Crude oil prices have recovered by nearly 10% at the time of writing from the year-to-date lows seen late last week. An encouraging set of weekly US data from the EIA, as well as evidence of continued strong compliance from OPEC have boosted prices.
US crude stocks fell by 5.2 mb w/w, the largest decline since the year-end dip in stocks. This inventory decline may prove to be the inflexion point we have looked for in the data, but crude stocks remain extremely elevated and are only 2.5% below the all-time high reached at end March.
Moreover, total commercial stocks are within 1% of their all-time high if one excludes the highly seasonal propane inventory drawdown. Less supportive of prices is US crude production reaching 9.3 mbd in the latest weekly assessment, a cumulative increase of 544kbd since the end of 2016.

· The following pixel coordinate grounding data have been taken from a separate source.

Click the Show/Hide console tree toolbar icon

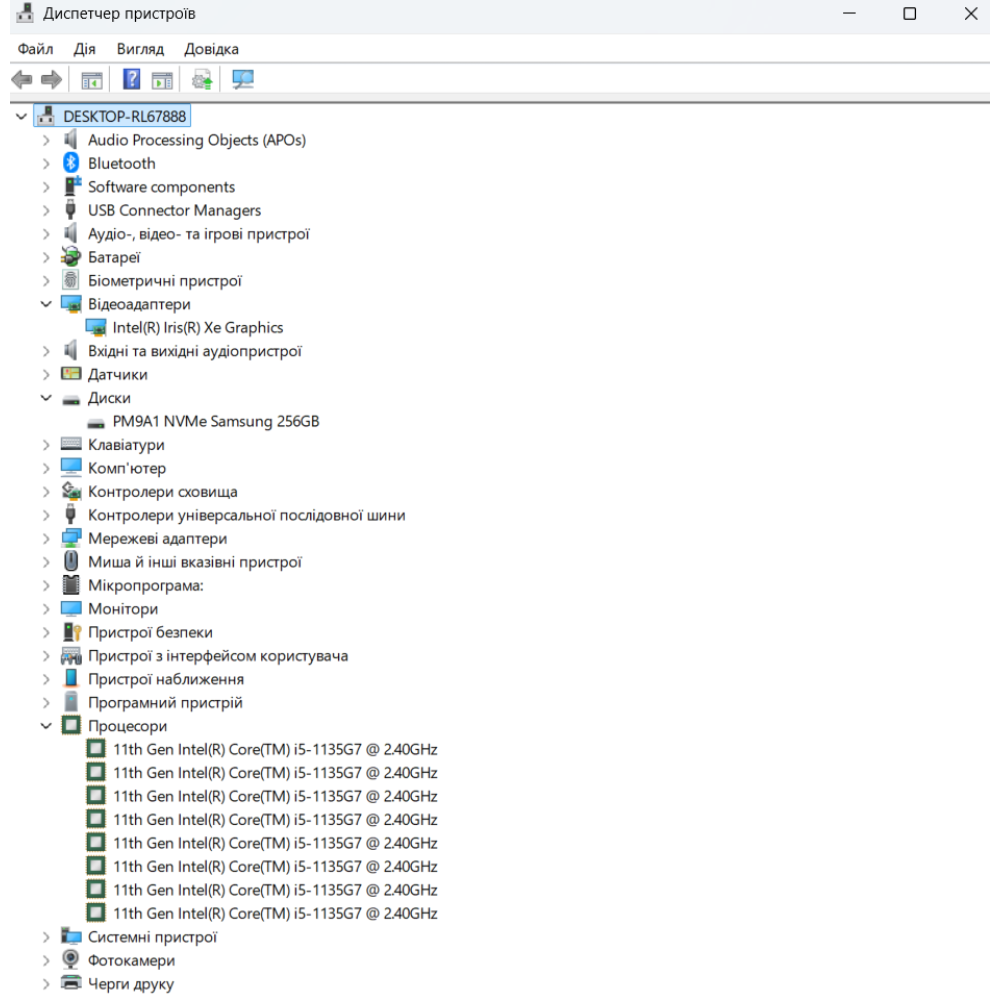92,80
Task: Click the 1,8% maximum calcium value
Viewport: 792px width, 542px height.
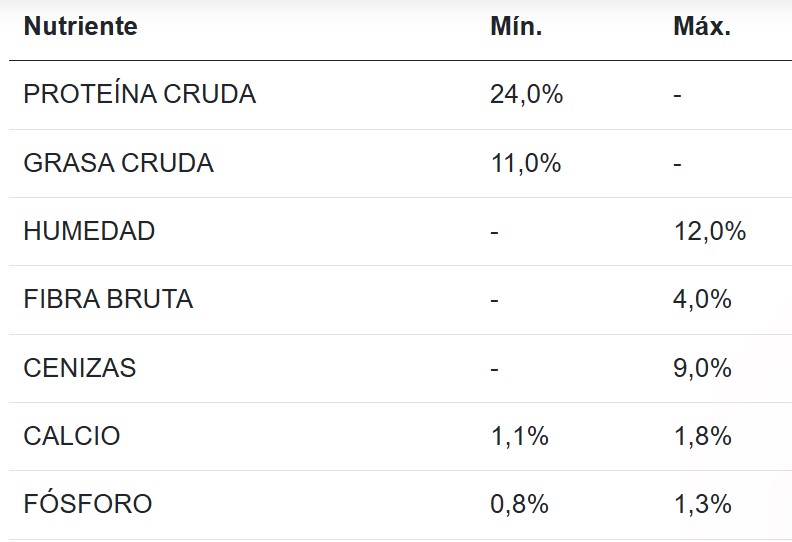Action: 702,437
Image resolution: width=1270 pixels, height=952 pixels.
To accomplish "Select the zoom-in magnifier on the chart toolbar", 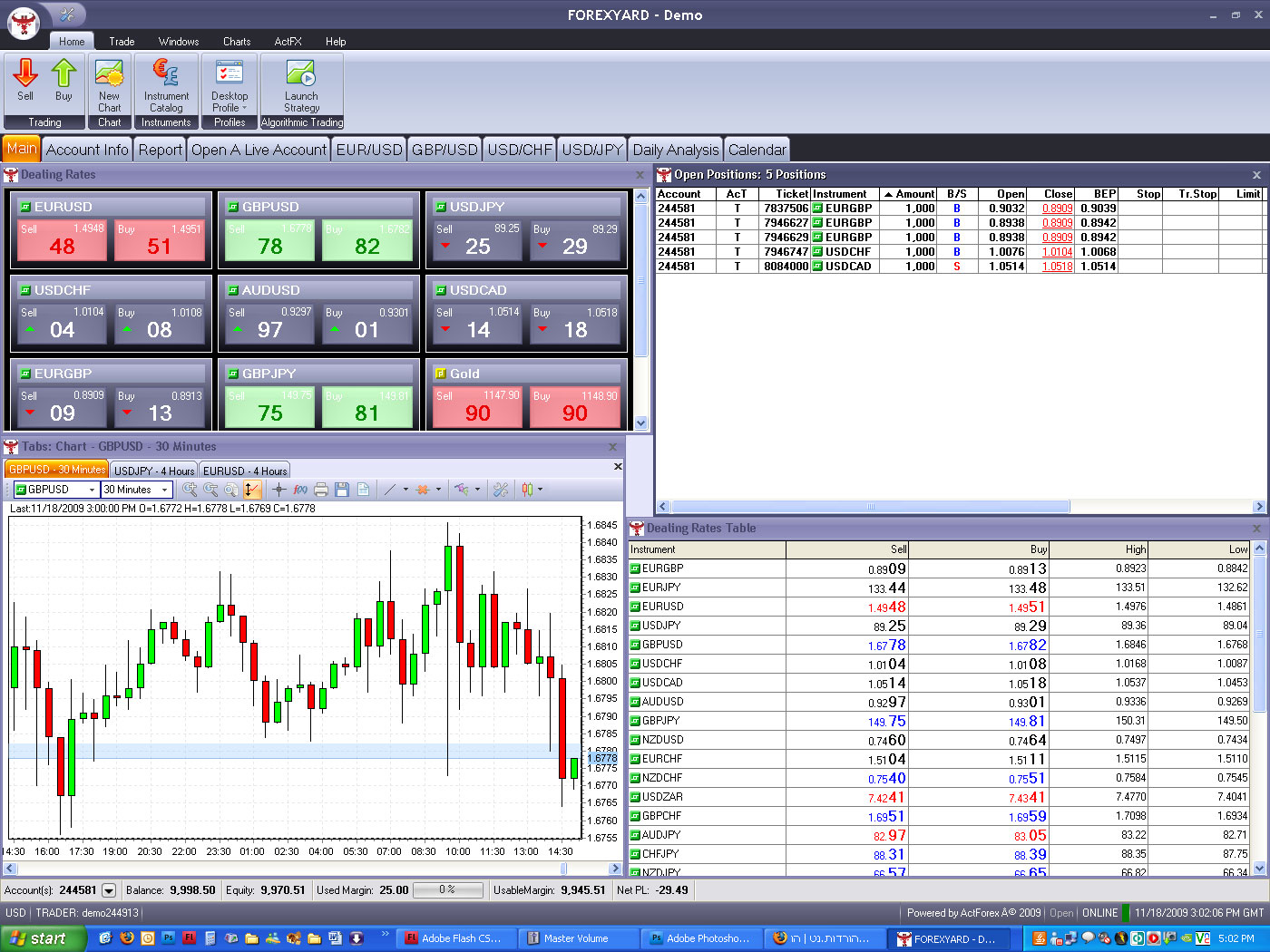I will point(188,489).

CFTC data released within the last week demonstrate that managed money long and short positions for both Brent and WTI have returned to levels last seen in November. It suggests that the bullish shift in investor sentiment post the November OPEC meeting has now unwound completely.
We assume that OPEC rolls over the November agreement in late May for a further six months at the current level of production restraint. We assess the likelihood of a renewed agreement as 75%. However, progress towards the stated objective of reducing inventory levels to the five-year average level has been poor thus far. Consequently, we consider what alternative agreements to the six-month rollover would better help OPEC achieve its goal.
We close the WTI spread position and open a long Brent spread position. We retain our other trades – the Brent call spread, long August Brent position and the short front-to-back Brent straddles.